I believe that the long history behind this common law right carried into the United States from England and recognized as one the federal government should not infringe makes it one of the privileges and immunities belonging to United States Citizens. Thus, that right is protected against state infringement by the following text in the Fourteenth Amendment: "No State shall make or enforce any law which shall abridge the privileges or immunities of citizens of the United States.” No made up judicial “doctrine” is needed.
Next, the Court should interpret that right and the kind of arms protected by the Privileges and Immunities Clause (“P&I Clause”) according to their historical common law meaning at the time the Second Amendment was adopted. It should then determine whether that common law understanding had changed by the time the Fourteenth Amendment was ratified.
Does the P&I Clause Make State Constitutions Irrelevant?
The answer is no. Having completed the preceding tasks, the Court should consider the extent to which that right meshes with whatever right relative to arms is found in a state’s Constitution.

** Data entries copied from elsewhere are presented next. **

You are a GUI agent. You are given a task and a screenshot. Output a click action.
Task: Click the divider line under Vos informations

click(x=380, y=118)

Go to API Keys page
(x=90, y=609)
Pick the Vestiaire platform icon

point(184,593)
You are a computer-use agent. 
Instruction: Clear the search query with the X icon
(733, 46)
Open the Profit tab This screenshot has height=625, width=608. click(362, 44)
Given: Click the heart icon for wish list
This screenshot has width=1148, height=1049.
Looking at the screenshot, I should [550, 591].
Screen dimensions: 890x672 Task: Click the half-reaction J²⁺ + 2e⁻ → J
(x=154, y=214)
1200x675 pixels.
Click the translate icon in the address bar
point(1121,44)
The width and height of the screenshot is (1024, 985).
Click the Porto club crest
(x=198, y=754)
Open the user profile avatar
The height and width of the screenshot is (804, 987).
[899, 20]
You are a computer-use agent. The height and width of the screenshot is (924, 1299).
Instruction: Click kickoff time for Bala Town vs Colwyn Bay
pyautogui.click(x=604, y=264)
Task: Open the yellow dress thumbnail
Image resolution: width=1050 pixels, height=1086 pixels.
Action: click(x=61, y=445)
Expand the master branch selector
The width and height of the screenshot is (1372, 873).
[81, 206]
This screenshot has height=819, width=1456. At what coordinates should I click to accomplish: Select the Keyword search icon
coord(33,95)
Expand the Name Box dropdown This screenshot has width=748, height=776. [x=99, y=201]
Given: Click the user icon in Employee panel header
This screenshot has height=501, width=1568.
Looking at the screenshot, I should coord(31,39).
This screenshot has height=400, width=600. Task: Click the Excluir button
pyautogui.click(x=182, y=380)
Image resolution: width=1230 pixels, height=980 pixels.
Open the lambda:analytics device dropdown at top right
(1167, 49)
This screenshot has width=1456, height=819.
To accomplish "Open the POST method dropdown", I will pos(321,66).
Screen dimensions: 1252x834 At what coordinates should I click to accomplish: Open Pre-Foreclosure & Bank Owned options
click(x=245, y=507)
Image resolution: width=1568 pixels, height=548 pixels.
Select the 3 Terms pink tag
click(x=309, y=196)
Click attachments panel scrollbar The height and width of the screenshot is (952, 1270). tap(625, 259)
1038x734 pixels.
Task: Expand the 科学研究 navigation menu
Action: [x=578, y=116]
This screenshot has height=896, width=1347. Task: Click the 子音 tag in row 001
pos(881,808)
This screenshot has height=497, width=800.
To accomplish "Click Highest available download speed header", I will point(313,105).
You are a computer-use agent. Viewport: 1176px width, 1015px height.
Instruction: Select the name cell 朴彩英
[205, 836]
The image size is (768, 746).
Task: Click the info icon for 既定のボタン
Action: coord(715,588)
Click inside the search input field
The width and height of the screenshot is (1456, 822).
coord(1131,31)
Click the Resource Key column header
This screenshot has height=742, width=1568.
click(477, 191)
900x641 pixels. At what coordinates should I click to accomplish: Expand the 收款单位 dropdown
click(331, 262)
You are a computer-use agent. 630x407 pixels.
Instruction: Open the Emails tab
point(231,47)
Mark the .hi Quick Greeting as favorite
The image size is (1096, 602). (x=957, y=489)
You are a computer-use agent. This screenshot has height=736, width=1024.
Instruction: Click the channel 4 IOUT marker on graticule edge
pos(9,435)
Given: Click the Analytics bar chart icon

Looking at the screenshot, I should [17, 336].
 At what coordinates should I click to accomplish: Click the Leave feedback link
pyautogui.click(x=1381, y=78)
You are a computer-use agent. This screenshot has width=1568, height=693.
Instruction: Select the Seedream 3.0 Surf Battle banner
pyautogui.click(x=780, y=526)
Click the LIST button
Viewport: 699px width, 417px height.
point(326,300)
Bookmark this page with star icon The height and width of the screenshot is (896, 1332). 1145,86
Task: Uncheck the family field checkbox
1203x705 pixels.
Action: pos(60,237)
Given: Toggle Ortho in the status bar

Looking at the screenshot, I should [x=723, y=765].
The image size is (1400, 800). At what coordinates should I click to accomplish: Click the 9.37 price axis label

The test for deciding how federal and state constitutions relate to each other was offered by Justice Joseph Story in his Commentaries on the Constitution of the United States: Is the authority asserted by a state “absolutely and totally contradictory and repugnant” to an authority given the federal government?
For example, assume Tennessee enacts a law that forbids wearing concealed handguns without a permit. The Court would have to decide if the state’s legislative power to regulate the “wearing” of those arms as a crime prevention measure is “absolutely and totally contradictory and repugnant” to the authority of the Congress to prevent state laws that infringe a right to “keep” arms under the P&I Clause. That authority is found in Section 5 of the Fourteenth Amendment: “The Congress [not the judicial branch] shall have power to enforce, by appropriate legislation, the provisions of this article.”
What Should Be the Final Answer?
Personally, I think keeping and wearing arms are two different issues, and the Tennessee concealed weapon law would be constitutional. But the P&I Clause allows a person to own 100 AR-15s if he or she likes.
This concession to Tennessee’s Constitution doesn’t mean I have to like my state’s law. I could engage with fellow citizens for its repeal. It does mean I am willing to abide by the form of government established by our two written constitutions.
It also means I would rather live under federal and state constitutions adopted by the states and the people, respectively, and by the laws enacted by legislative bodies than under amendments to state constitutions made by as few as five unelected and unaccountable Supreme Court justices by application of a made-up “doctrine” nowhere in the U.S. Constitution’s text.